Dataset records
[Start of Attachment]
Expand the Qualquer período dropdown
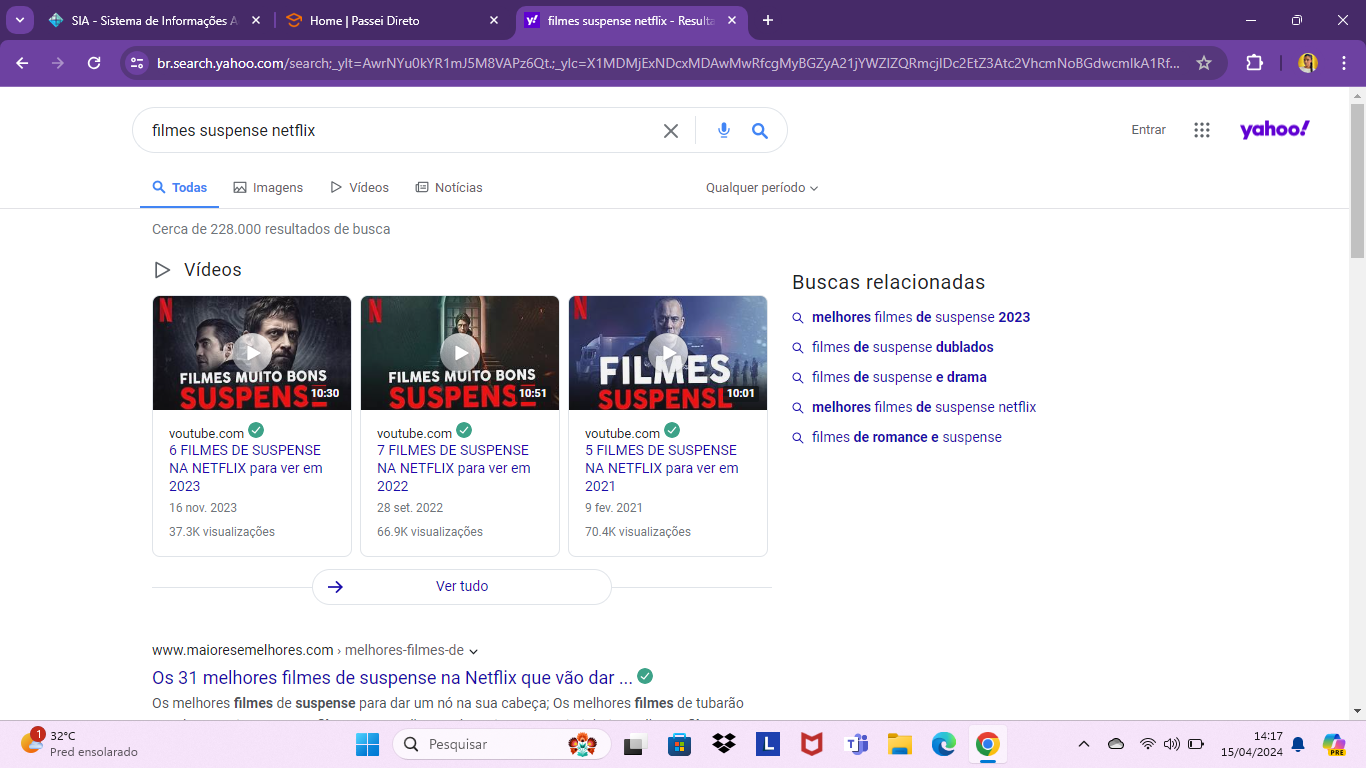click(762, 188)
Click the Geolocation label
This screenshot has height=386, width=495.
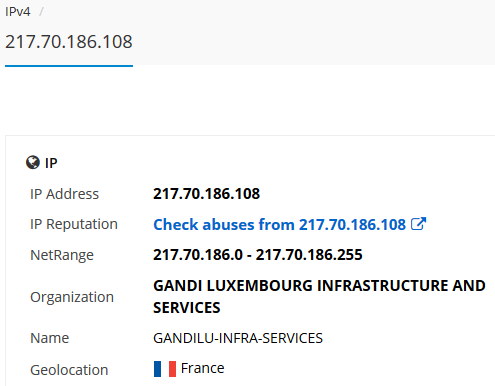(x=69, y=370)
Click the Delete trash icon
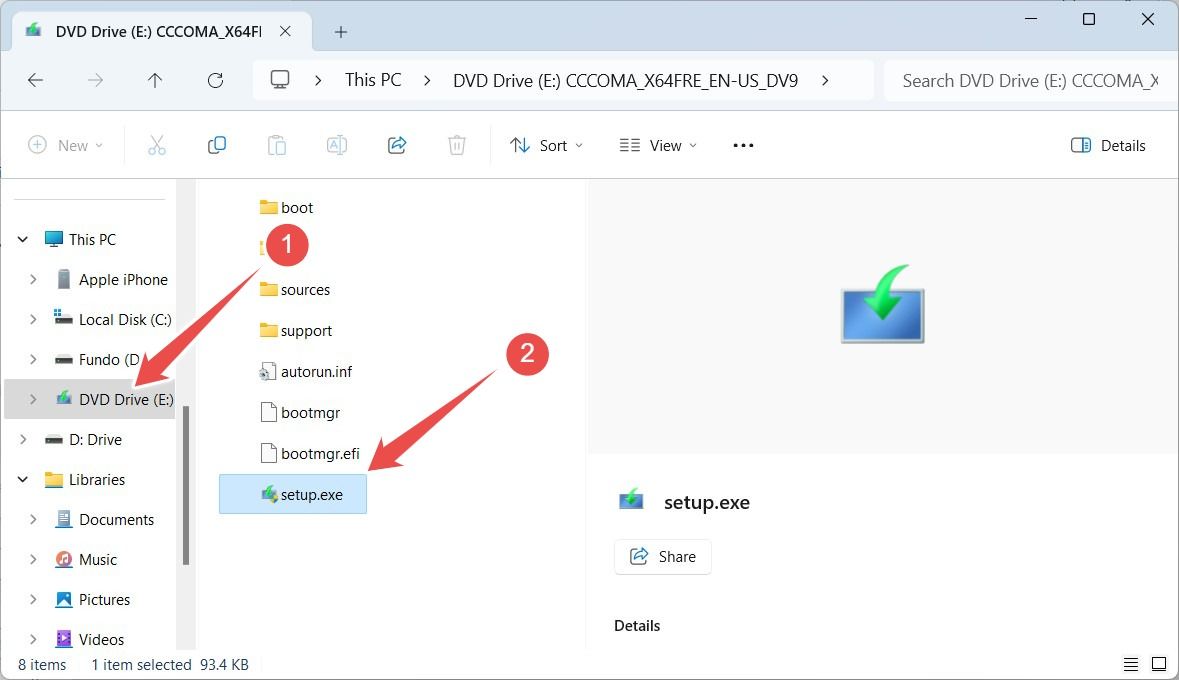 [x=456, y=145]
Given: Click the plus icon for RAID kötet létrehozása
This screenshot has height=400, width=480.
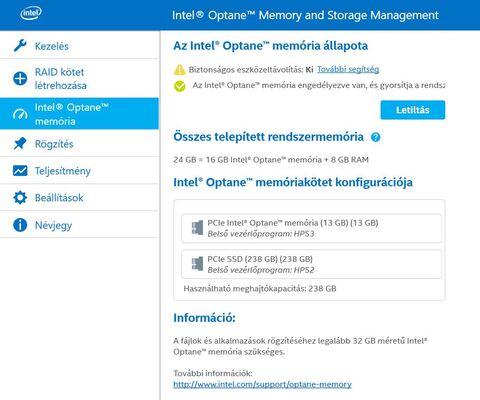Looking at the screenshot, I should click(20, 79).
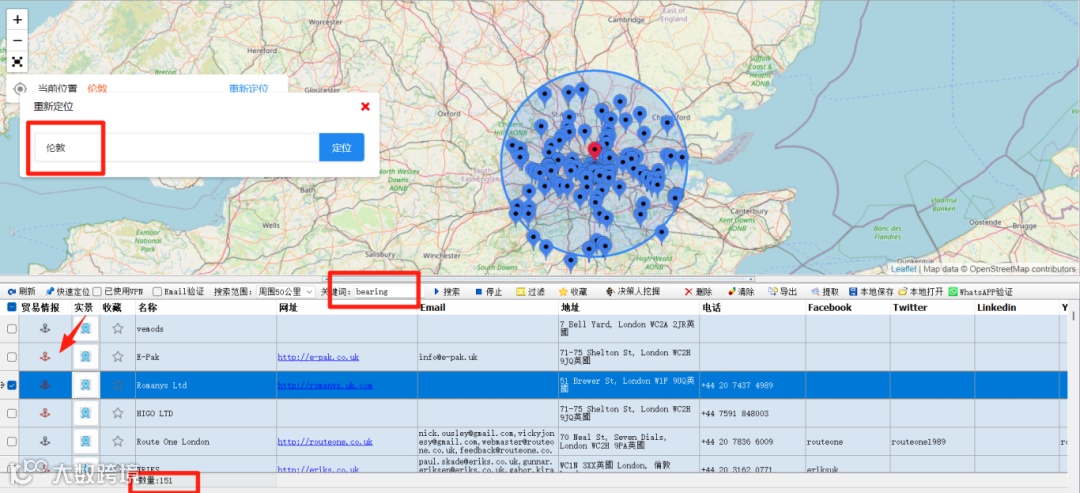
[End of Attachment]
• **The task**
Please reproduce the lines exactly from the one containing "Click the Geolocation label" through the last line of the data above, and keep the pictures out.

• **Response box**
Click the Geolocation label
This screenshot has height=386, width=495.
(x=69, y=370)
Click the Delete trash icon
 [x=456, y=145]
Given: Click the plus icon for RAID kötet létrehozása
This screenshot has height=400, width=480.
Looking at the screenshot, I should click(20, 79).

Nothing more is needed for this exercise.